Using data to solve problems before they happen
Due to the sheer amount of granular data recorded within the EPMS, there are various insights to be gained from its analysis – which is aided by the software reporting in a manner that is user-friendly and customisable to the user’s specific requirements. As data is accumulated over minutes, hours, days, months and years, you can compare and contrast energy consumption and use it to drive preventive maintenance operations.
Oliver gives an example: “If you had five generators running in parallel, and one of them was using more power than the others, you’d can isolate the problem. This is where the predictive function and the analytics comes into play.
“By analysing historical data, you can observe the lifecycle of the asset.

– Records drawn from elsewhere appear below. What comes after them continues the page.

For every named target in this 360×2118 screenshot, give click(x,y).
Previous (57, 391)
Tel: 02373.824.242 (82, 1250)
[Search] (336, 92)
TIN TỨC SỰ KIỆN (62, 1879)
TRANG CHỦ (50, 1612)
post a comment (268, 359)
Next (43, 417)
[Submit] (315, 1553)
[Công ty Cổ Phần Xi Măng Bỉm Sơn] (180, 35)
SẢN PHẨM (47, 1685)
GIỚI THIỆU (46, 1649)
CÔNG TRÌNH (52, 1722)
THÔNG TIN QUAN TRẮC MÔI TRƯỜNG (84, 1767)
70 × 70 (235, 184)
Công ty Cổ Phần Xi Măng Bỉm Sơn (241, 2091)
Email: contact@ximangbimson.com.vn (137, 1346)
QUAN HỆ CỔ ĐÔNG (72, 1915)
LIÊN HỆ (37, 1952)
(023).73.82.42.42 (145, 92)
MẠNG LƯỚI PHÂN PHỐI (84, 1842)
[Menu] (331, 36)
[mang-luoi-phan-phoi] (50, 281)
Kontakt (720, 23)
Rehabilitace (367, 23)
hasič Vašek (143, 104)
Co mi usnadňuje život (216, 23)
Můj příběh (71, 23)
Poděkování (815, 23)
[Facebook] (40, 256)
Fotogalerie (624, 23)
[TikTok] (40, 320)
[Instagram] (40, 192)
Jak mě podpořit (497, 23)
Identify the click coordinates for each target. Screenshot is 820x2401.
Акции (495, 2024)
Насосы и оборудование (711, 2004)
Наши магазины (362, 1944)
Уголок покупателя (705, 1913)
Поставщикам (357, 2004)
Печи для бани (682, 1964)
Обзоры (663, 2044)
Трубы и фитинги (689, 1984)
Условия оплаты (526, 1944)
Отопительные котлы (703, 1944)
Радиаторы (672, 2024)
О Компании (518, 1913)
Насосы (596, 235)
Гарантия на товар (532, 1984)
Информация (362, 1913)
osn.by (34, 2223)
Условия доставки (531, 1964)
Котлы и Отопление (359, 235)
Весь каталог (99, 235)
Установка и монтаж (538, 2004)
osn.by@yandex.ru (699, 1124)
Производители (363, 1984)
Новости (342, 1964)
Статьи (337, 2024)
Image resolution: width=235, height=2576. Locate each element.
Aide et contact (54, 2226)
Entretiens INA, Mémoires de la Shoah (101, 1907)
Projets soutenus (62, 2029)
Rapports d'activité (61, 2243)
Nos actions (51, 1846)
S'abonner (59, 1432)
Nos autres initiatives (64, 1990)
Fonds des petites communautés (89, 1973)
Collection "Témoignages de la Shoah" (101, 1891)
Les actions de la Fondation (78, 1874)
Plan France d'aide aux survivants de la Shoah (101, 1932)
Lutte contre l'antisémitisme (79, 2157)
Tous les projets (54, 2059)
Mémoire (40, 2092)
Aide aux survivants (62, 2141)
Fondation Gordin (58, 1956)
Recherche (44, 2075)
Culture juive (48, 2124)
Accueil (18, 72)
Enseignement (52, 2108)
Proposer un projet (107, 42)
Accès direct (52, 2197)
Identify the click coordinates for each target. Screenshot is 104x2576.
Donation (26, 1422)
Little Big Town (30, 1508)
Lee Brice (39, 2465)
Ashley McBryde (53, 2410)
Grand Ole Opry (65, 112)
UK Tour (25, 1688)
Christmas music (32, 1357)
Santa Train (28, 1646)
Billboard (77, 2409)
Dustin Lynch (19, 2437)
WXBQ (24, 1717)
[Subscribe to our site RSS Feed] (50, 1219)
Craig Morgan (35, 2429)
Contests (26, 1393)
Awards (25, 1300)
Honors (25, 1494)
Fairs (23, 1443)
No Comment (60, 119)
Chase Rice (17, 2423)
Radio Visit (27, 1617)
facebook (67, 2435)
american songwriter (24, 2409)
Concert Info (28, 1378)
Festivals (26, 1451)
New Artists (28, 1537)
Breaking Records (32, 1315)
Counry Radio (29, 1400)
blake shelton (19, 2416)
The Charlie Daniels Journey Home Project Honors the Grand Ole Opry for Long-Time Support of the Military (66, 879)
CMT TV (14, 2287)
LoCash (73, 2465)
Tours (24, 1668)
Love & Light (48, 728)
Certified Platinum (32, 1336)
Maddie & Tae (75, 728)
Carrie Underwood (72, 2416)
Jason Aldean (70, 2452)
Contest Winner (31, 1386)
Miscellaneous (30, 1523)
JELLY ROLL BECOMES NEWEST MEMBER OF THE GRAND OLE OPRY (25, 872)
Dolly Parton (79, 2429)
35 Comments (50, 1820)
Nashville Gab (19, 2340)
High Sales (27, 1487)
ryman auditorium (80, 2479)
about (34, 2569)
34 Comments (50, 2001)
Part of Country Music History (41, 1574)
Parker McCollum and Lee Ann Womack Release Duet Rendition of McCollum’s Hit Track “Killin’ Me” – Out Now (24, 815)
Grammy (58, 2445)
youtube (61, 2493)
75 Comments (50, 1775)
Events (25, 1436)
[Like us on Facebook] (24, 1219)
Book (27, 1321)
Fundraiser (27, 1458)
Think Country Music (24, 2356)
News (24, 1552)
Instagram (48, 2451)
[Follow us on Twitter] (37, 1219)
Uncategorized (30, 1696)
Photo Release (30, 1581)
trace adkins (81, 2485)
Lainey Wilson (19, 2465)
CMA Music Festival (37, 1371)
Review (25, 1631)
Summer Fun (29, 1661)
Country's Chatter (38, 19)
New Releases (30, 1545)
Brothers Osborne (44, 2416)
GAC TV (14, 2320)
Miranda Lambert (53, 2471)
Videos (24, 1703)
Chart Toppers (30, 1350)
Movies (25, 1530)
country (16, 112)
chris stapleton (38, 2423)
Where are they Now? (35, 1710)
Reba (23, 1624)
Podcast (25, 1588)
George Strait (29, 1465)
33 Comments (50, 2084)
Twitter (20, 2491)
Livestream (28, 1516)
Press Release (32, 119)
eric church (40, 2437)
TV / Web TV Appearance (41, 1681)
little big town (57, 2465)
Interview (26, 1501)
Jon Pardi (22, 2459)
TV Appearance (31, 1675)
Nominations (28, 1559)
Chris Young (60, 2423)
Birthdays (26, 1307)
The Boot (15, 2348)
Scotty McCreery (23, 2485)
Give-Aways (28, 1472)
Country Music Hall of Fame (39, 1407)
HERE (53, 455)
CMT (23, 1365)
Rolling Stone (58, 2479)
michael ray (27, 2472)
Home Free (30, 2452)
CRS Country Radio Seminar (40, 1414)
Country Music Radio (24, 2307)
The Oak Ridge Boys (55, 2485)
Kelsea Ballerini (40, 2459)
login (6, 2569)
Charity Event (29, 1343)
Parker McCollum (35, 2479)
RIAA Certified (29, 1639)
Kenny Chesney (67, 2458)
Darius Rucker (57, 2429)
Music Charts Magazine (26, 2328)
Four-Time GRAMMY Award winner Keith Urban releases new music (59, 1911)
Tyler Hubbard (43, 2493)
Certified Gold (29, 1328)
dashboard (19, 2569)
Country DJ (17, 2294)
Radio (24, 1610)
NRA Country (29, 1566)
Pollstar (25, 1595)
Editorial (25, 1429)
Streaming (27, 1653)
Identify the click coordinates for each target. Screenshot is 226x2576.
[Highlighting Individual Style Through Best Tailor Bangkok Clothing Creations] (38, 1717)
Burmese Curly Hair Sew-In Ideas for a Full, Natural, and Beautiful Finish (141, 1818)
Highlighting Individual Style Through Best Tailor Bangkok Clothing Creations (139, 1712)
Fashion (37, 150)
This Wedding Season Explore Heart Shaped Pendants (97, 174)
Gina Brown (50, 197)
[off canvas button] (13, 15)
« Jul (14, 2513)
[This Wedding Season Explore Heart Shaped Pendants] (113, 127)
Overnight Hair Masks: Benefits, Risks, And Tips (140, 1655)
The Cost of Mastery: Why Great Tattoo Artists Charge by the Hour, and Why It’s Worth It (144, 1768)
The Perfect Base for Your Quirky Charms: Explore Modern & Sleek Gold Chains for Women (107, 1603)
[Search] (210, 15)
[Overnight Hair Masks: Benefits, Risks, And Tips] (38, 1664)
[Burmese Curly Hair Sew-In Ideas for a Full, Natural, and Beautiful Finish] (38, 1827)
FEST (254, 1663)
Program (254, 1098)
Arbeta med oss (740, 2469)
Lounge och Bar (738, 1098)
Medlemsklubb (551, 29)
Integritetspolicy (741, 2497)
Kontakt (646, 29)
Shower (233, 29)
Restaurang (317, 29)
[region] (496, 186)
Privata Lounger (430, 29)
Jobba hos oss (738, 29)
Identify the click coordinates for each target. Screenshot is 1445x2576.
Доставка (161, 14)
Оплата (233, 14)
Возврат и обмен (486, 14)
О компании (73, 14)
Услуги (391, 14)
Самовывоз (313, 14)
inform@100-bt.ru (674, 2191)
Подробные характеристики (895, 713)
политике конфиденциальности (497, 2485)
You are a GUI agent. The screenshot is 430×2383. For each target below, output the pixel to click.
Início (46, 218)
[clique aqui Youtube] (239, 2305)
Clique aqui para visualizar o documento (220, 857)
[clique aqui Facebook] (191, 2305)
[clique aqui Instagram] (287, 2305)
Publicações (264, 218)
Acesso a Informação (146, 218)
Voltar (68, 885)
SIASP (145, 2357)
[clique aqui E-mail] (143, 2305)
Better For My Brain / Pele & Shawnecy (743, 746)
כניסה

For example, it allows end-users to determine if one of the generators is using more diesel than the others. So this could be an indication of a problem such as a failed bearing resulting in extra friction – analysing the data allows you to identify trends, and solve it before it becomes a big problem. This is essence of preventative maintenance, the identification and resolution of risks before they become a business issue.”
It’s clear that the future of critical power management is EPMS as they furnish end-users with the right tools to measure, monitor and manage complex electrical systems across a site ensuring optimum efficiency.